Private employers (“third-party petitioners”) may petition under INA §214(g)(5)(A) if the employee will physically work at the institution of higher education or related or affiliated nonprofit and there is “nexus” between the work performed and the normal purpose of the nonprofit. See Aytes, Assoc. Dir. Domestic Operations, USCIS, HQPRD 70/23.12 (June 6, 2006), published on AILA InfoNet at Doc. No. 06060861.

In order to prove there is a logical nexus, a third-party petitioner must provide evidence to show how the majority of the job duties of the foreign national will further the normal, primary, or essential purpose, mission, objective, or function of the qualifying institution. Such evidence should include a list of job duties with respective time percentage allocations, demonstrating that a majority of the duties will occur at the institution in furtherance of the identified and institutional mission. The third-party petitioner also may submit its contract with the qualifying institution that outlines the terms and conditions of the employment agreement, emphasizing how the job duties are related to the overall objective of the organization.

Although the June 6, 2006 Aytes memo made more H-1B workers potentially eligible for cap exemptions by virtue of employment “at” an institution of higher education, it applied a narrow definition of what kinds of “related or affiliated” nonprofits may claim the exemption. To qualify as an affiliated or related nonprofit entity, the entity must be: (1) connected or associated with an institution of higher education, through shared ownership or control by the same board or federation; (2) operated by an institution of higher education; or (3) attached to an institution of higher education as a member, branch, cooperative, or subsidiary. See 8 C.F.R. §214.2(h)(19)(iii)(B). By adopting such a strict definition requiring proof of shared ownership or control by the same board or federation, or a member, branch, cooperative, or subsidiary of an institution of higher education, USCIS substantially limited the nonprofit organizations to which this cap exemption is available.

In 2010-2011, USCIS began denying cap exemptions for third-party petitioners that had previously been approved. This created great upheaval in the academic community. In March 2011, USCIS retrenched and announced that it will give “deference to prior determinations made since June 6, 2006, that a non-profit entity is related to or affiliated with an institution of higher education absent any significant change in circumstances or clear error” until it revisits its position on cap-exemption under this category. Applicants should provide proof of previous determinations. See USCIS, H-1B Cap Exemptions Based on Relation or Affiliation (Mar. 18, 2011), published on AILA InfoNet at Doc. No. 11031760; AFM 31.3(g); Policy Memo, USCIS, Additional Guidance to the Field on Giving Deference to Prior Determinations of H-1B Cap Exemption Based on Affiliation, PM 602-0037 (Apr. 28, 2011), published on AILA InfoNet at Doc. No. 11050130.

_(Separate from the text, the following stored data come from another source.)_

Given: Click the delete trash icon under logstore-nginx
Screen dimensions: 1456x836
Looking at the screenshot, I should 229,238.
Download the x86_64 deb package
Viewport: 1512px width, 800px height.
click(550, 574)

Moving from Cap-Exempt to Cap-Subject Employment. The same legislation that exempted certain employers from the H-1B cap subjects the H-1B employee to the annual cap if the employee should leave that "cap-exempt" employer for a private-sector, "cap-subject” employer. The alien must maintain employment with the exempt employer or reapply for H-1B status subject to that year’s fiscal H-1B cap.